Results from the five previous household surveys on this topic were published in:
Disability, Ageing and Carers, Australia: Summary of Findings, 2015 (cat. no. 4430.0)
Disability, Ageing and Carers, Australia: Summary of Findings, 2012 (cat. no. 4430.0)
Disability, Ageing and Carers, Australia: Summary of Findings, 2009 (cat. no. 4430.0)
Disability, Ageing and Carers, Australia: Summary of Findings, 2003 (cat. no. 4430.0)
Disability, Ageing and Carers, Australia: Summary of Findings, 1998 (cat. no. 4430.0)
Data from the first three disability surveys (1981, 1988 and 1993) can be obtained by contacting the National Information and Referral Service on 1300 135 070.
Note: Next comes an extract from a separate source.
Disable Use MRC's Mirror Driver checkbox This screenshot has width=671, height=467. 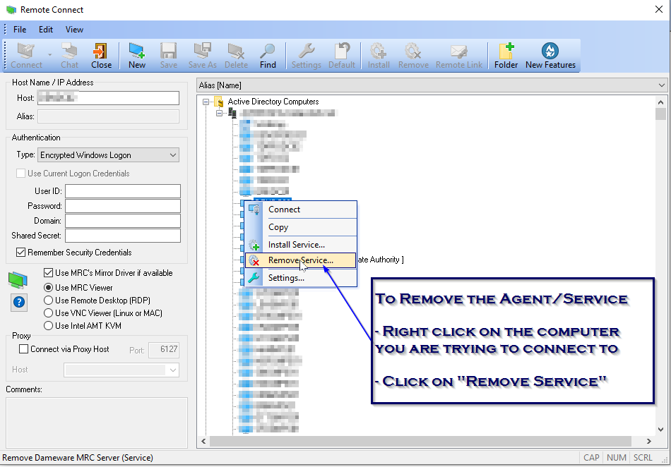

Most of the content of the nine disability surveys conducted by the ABS is comparable. There are differences, however, as more recent surveys have tried to get better coverage of disability and of specific tasks and activities previously thought to be too sensitive for a population survey.
Only a small number of minor changes were made to the content between the 2018 and 2015 SDAC.
For further information on the comparability of data items between SDAC 2015 and 2018 and new 2018 data items see the 2018 SDAC Data Item List.
This publication contains tables and a summary of findings to assist with the interpretation of the results of the survey. Detailed Methodology, a Technical Note on Reliability of Estimates and a Glossary are also included, providing information on the terminology, classifications and other technical aspects associated with these statistics.
Estimates and associated RSEs and MoEs for proportions are available in Excel spreadsheets, which can be accessed from the Downloads tab. Subject to standard error and confidentiality constraints, a series of tables will be produced for each state and territory. These tables will be available from the ABS website in early 2020.
Detailed microdata was released on the ABS website on 24 October 2019. It is expected that a TableBuilder and a basic CURF will be produced from the SDAC, subject to the approval of the Australian Statistician. Organisations will be able to register for access to the basic CURF in early 2020. For further details, refer to the Microdata Entry Page on the ABS website.
Special tabulations of SDAC data are available on request for a fee. Tabulations can be produced from the survey subject to confidentiality and sampling variability constraints.